Give back exactly the lines from the start of the entries below to the line holding "1085x590 pixels.", that line included, and leave every picture out.
# # #
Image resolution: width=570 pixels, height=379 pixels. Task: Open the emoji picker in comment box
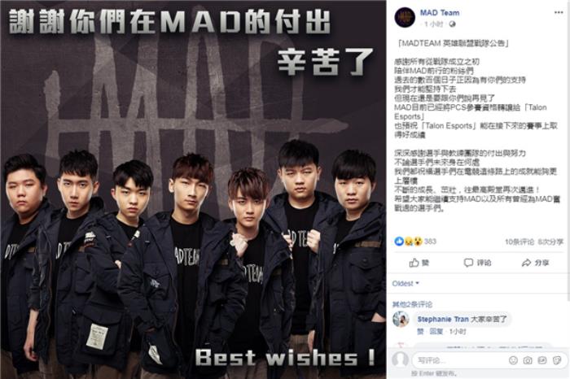[513, 360]
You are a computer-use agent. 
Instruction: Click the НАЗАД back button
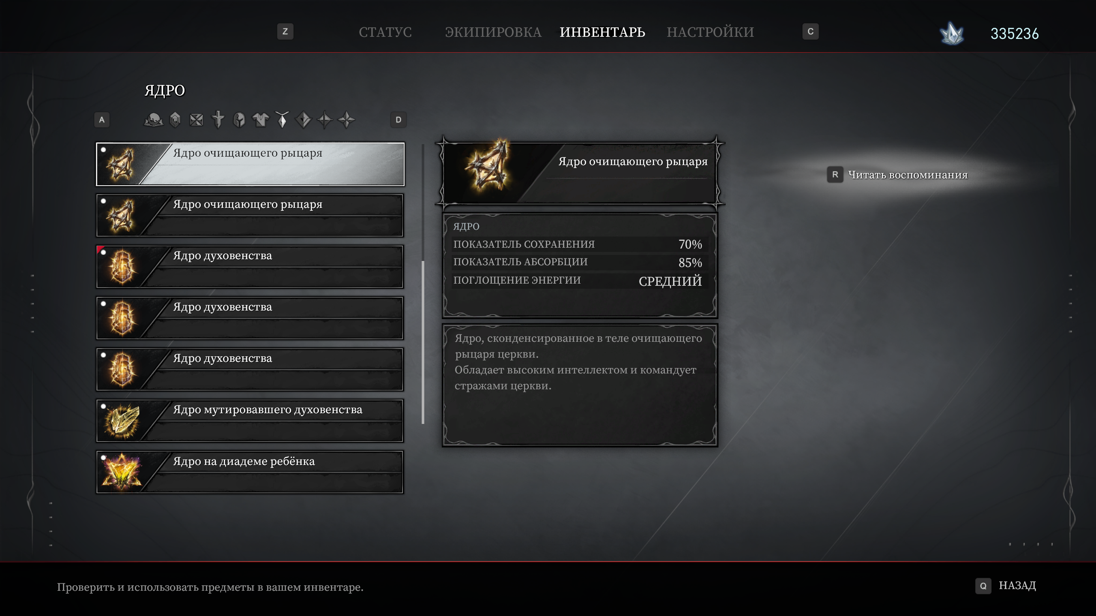[1006, 586]
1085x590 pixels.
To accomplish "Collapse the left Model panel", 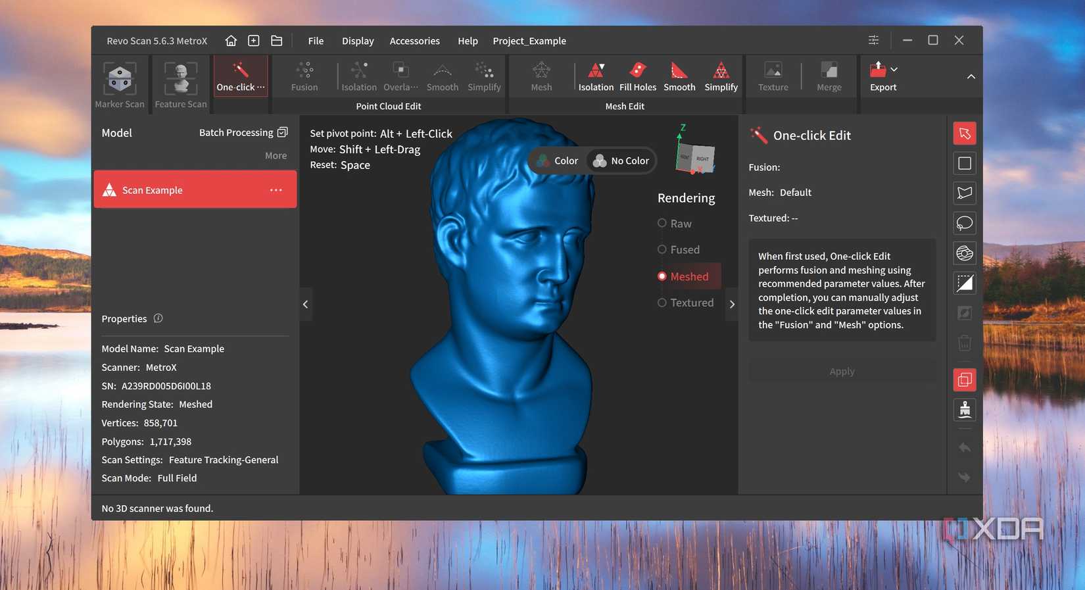I will tap(305, 304).
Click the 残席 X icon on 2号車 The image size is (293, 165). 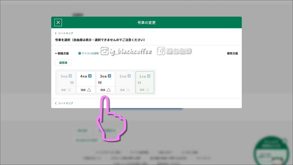[x=128, y=90]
# # #
SOLUTION FOR THIS PROBLEM
Image resolution: width=570 pixels, height=379 pixels. Task: Open the emoji picker in comment box
[513, 360]
You are a computer-use agent. 
Instruction: Click the НАЗАД back button
[1006, 586]
1085x590 pixels.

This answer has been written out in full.